>> begin LISTED ENTRIES

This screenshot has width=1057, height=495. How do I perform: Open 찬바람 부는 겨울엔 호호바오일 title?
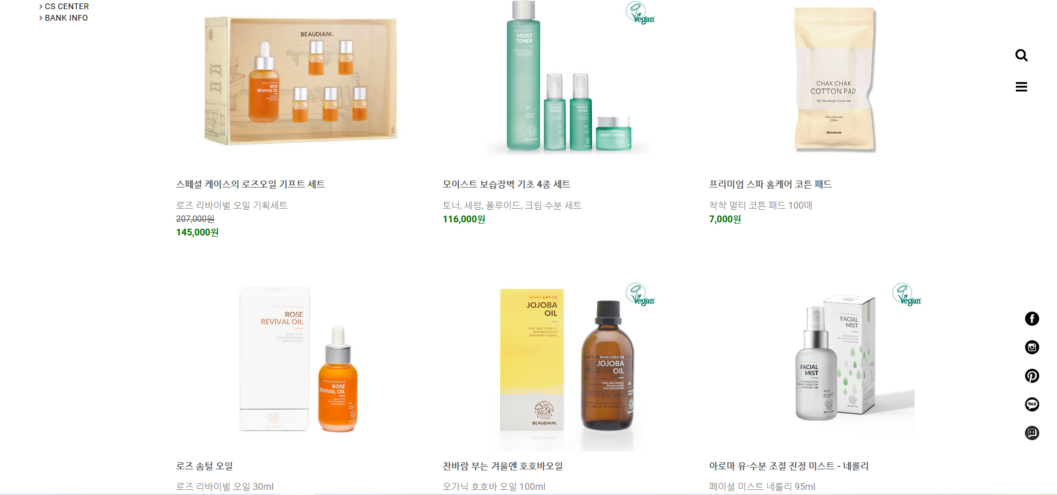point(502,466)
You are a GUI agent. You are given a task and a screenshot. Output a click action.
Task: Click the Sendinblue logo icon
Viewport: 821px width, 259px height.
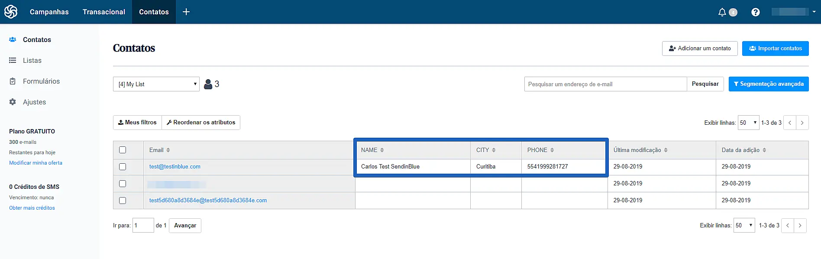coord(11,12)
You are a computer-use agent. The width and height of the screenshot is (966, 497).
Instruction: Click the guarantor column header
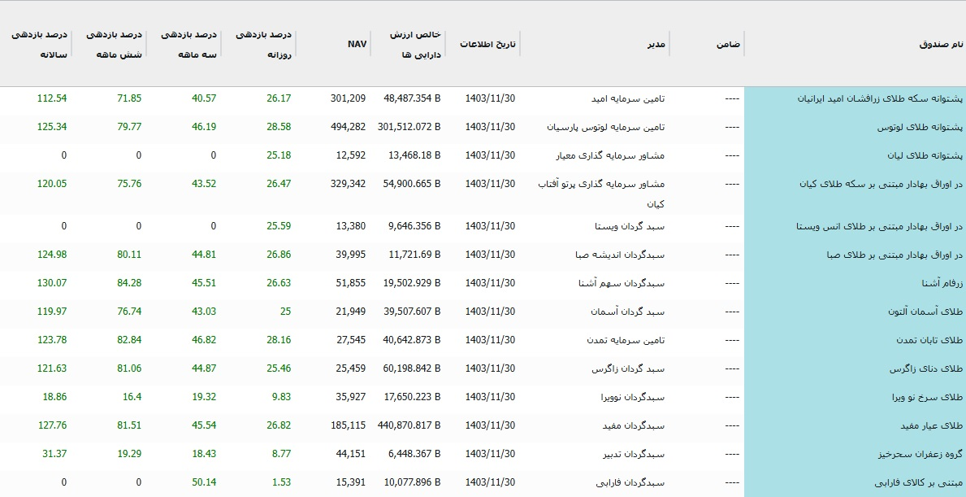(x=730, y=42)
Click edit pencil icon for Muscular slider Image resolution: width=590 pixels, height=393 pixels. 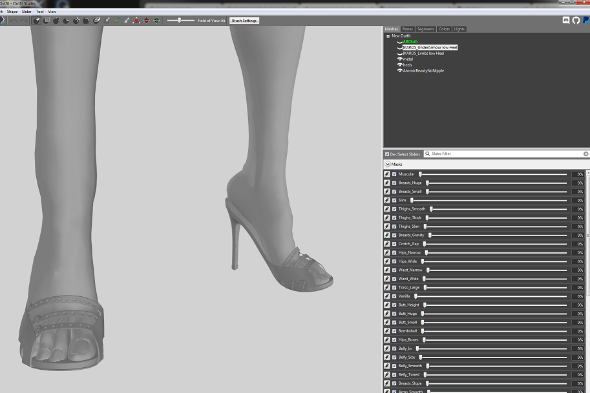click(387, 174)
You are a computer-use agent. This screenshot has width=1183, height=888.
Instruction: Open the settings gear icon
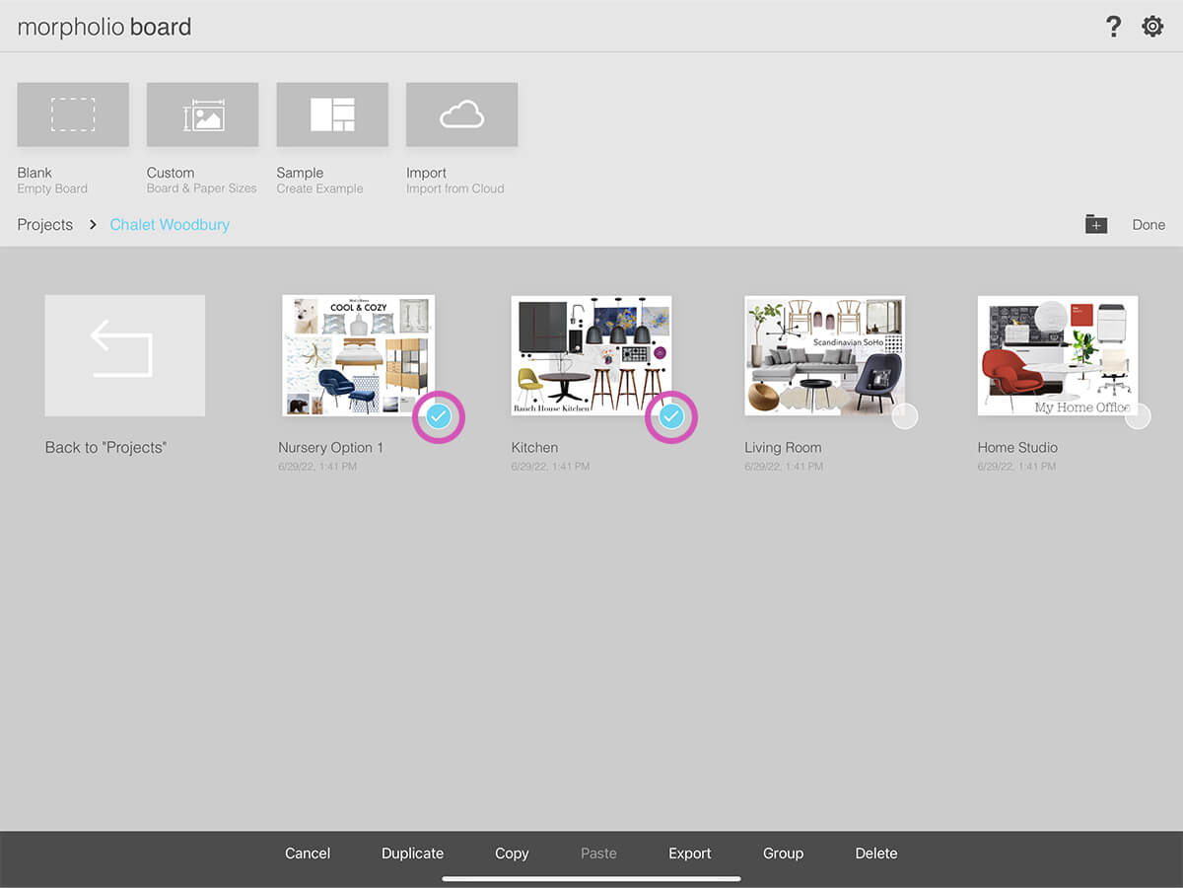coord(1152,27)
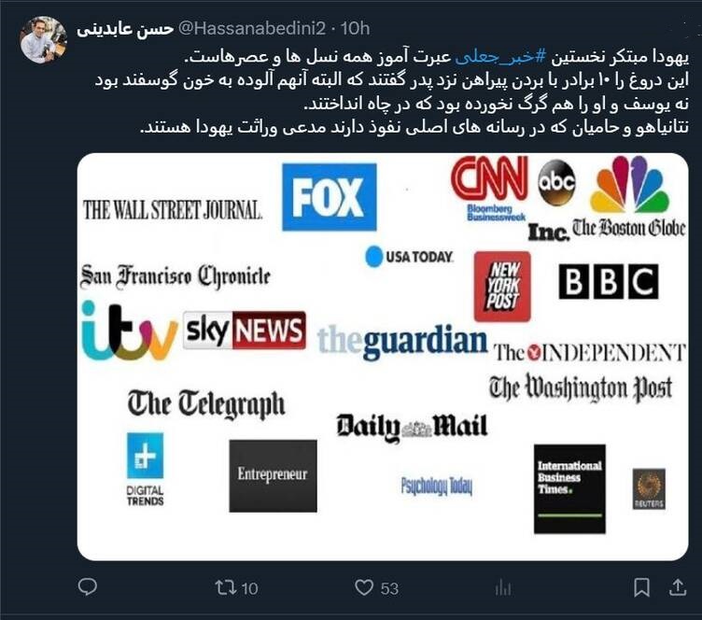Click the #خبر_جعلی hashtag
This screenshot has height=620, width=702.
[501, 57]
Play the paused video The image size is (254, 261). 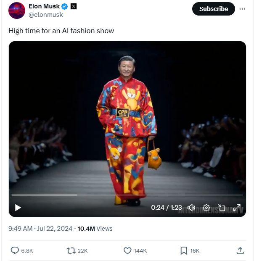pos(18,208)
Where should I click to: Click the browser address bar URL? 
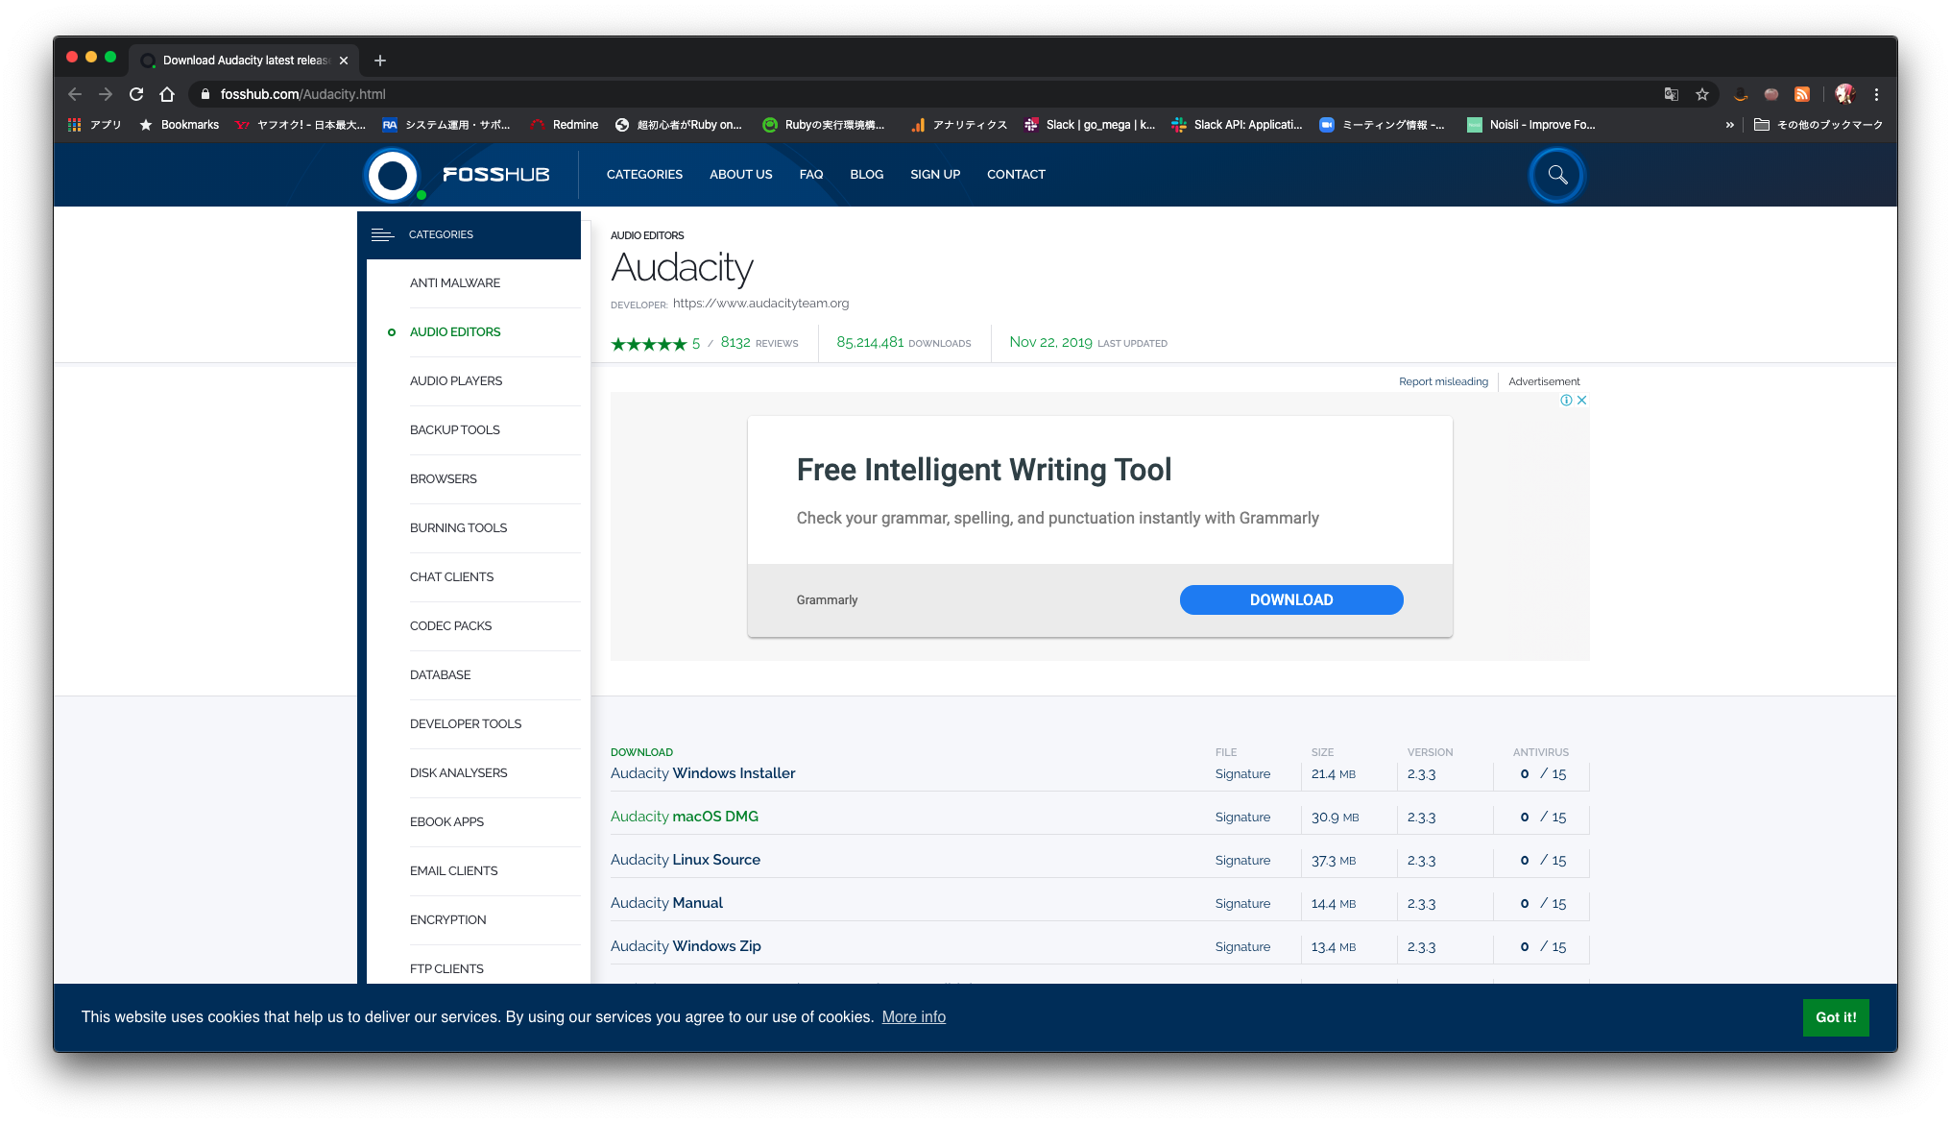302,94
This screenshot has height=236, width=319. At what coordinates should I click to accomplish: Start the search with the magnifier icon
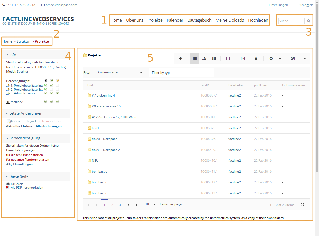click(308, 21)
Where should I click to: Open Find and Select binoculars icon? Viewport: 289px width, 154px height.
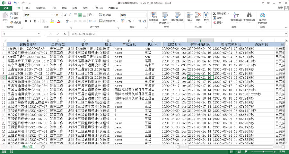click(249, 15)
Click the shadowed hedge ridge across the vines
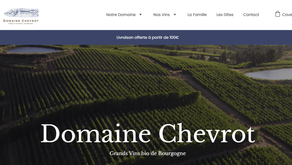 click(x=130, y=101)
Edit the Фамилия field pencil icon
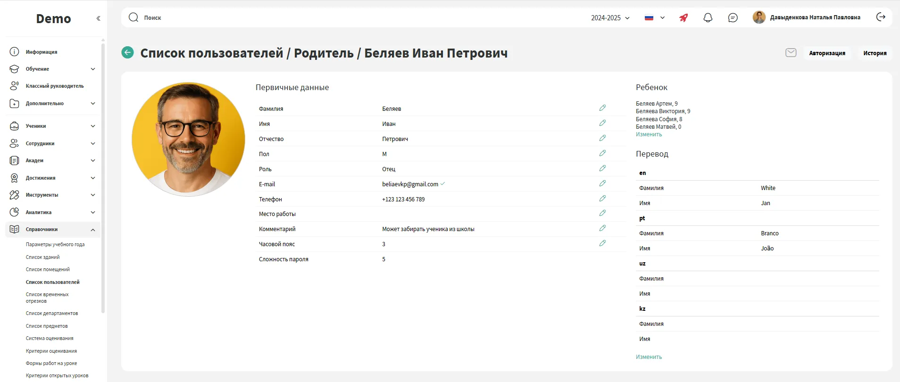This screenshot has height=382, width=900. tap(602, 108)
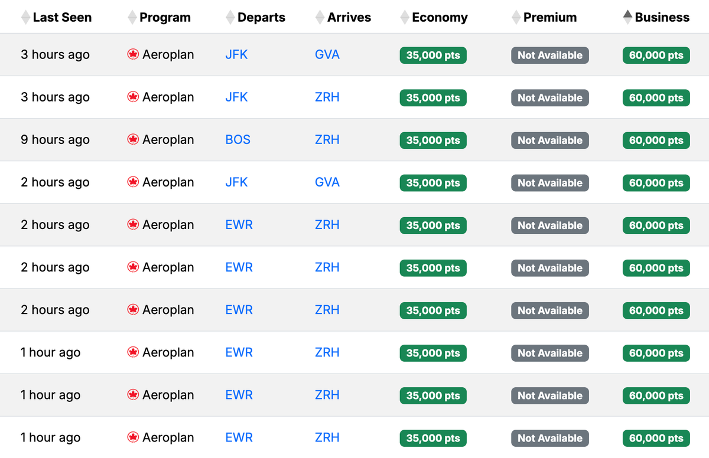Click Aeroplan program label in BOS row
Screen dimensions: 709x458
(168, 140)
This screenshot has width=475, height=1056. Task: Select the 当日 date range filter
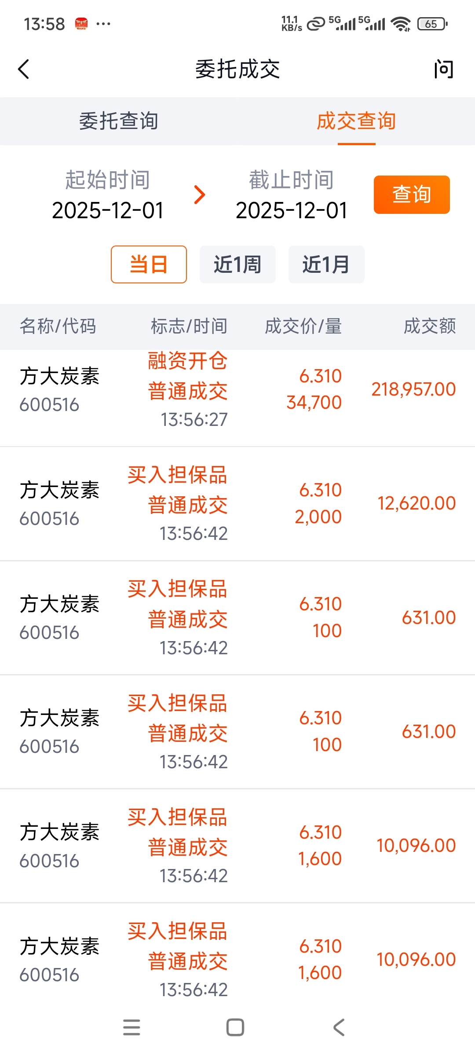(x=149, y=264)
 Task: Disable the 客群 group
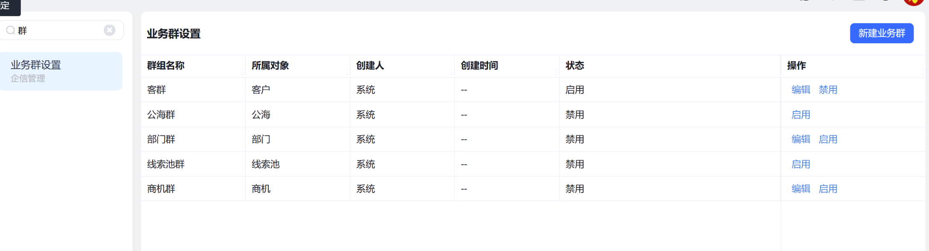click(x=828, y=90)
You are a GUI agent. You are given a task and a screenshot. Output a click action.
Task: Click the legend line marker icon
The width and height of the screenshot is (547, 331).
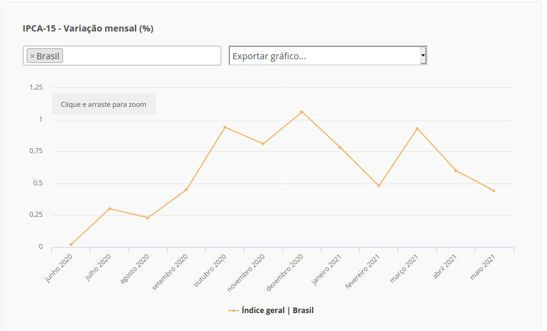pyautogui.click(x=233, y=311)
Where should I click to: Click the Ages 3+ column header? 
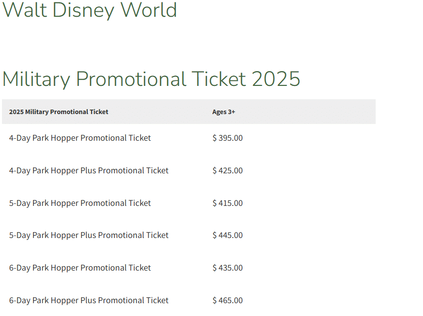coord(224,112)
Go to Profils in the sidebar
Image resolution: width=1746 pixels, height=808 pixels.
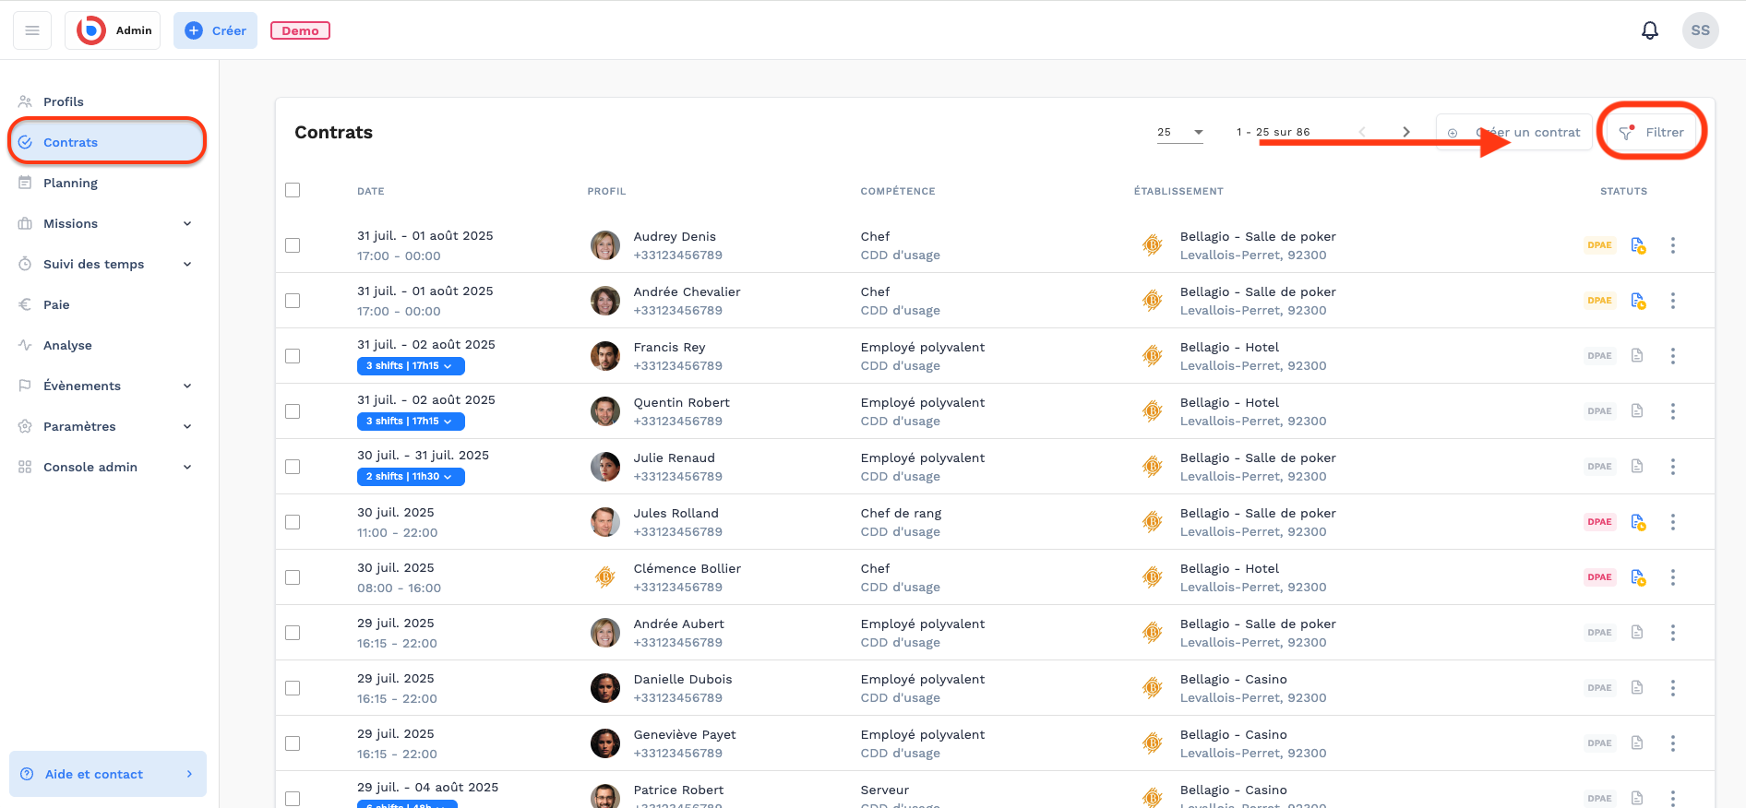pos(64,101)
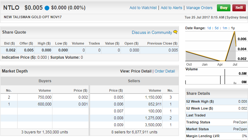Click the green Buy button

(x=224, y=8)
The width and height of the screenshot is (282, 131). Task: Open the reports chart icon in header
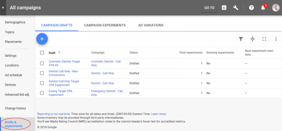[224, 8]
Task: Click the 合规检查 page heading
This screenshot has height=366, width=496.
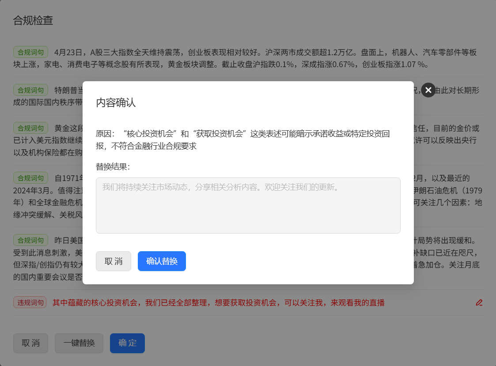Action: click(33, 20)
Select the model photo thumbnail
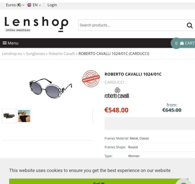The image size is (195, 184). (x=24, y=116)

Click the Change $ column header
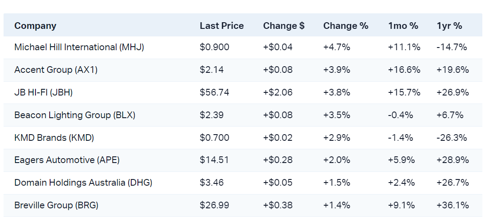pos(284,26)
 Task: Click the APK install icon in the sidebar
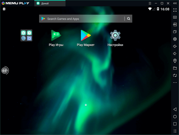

>> end LISTED ENTRIES

• [EXERCISE GOAL]:
How many lines of the records above contain the word "Instruction"? Reply with the number alone.

• [ANSWER TO THIS TASK]:
2